VITS, russian, 55k model poor result #1998

freezerain · 2022-09-20T14:51:30Z

freezerain
Sep 20, 2022

Hello, I want to ask for advice what to do with my model. This is my second attempt to train DNN ever, I will apriciate any help. My goal is to create voice cloning pipeline but for now I will be happy just to train something acceptable for pre-production. I am feel bad for bothering with such basic questions, and I will be happy for any information and tips related to my case. Because training is happening in free cloud with gpu quota, I really want to understand as much as possible before my quota resets.

What I have today is a VITS model trained in kaggle during 4 sessions until ~55k+ steps with "ruslan" (russian) dataset resampled to 22050. People were having somewhat decent result with 50k Vits while mine is just started to sound like human and not like space whale noise.
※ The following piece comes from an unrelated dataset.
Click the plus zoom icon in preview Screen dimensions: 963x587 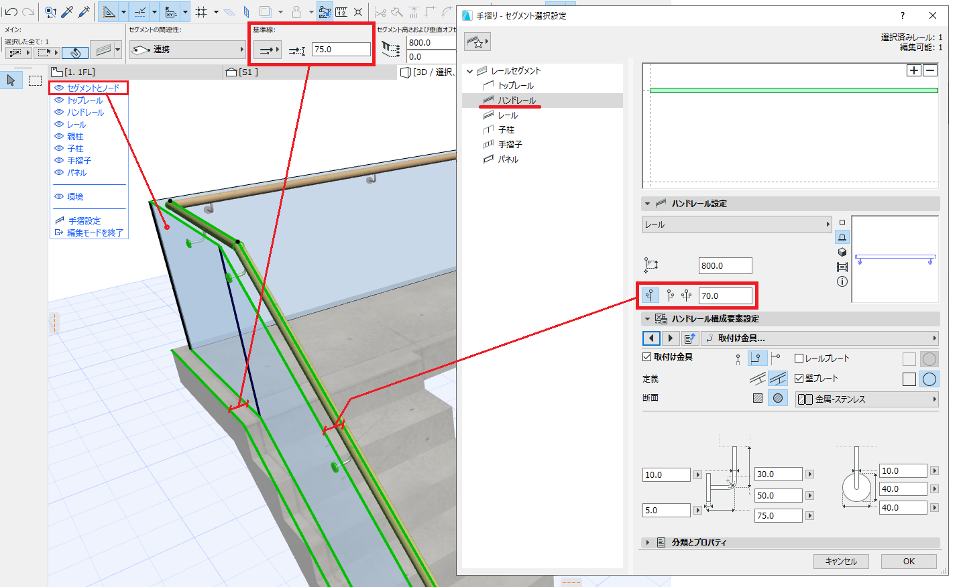(913, 70)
Should I just train more? My graphs dont have clear trend and intuitivly I feel like restarting training completly with different config.
Kaggle links:
kaggle notebook
kaggle dataset
I attaching 3 audios from tenserboard "Test Audios"
text: "Я убежден, что мы с Гоголем обладаем равными авторскими правами."
My best result so far, yet it sounds like very very drunk man that have problem with speech.

1.mp4

text: "Для Тихомирова я был чересчур изыскан."
This sounds like some generic eastern-european words, but not understandable at all

2.mp4

text: "Вы ранили мое сердце."
Same as previous audio, not understandable at all

3.mp4

I also attaching tenserboard "Eval audio", but its sound like 2 random letters from alphabet.

eval.mp4

This is my tenserboard "images" tab, as I understand "EvalFigures/alignment" should be diagonal from corner to corner, yet mine looks halfed from very start of the training, I have hard time searching for explanation to how exactly read each graph and what can be cause of anomalies, I found 2y old topic on firefox forum but there were only very general tips.

I also think all 3 of my "evalspectrogram" images should look like vertical lines and not so rectangular.

I will apriciate if someone give me a link to explanation or try to explain with own words how to debug with this graphs.

This is my tenserboard "scalars" tab, I am not sure what graphs should I investigate, but even wtihout experience its clearly all over the place, I expect "avg_loss_0" and "avg_loss_1" to be more like exponential decay shape. Any coments on this graphs?

I will attach my config file as well as you can find the code in kaggle notebook link above. Here I will paste few parameters from my config that I suspect are the reason of poor result:

text_cleaner="multilingual_cleaners"
I saw people using phoneme_cleaners, can it affect quality with this dataset?(its pretty clean):
use_phonemes=True
I saw comments that VITS not using phonemes and comments that enabling phonemes leads for better result, I am confused because I though tokenizer will translate words-to-tokes (words-to-phonemes) anyway, I dont understand how phonemes integrated in model pipeline.
mixed_precision=True
I am pretty solid in understanding low level hardware code and what this actually do, I expect this to affect quality of the result but can it completly "brake" training?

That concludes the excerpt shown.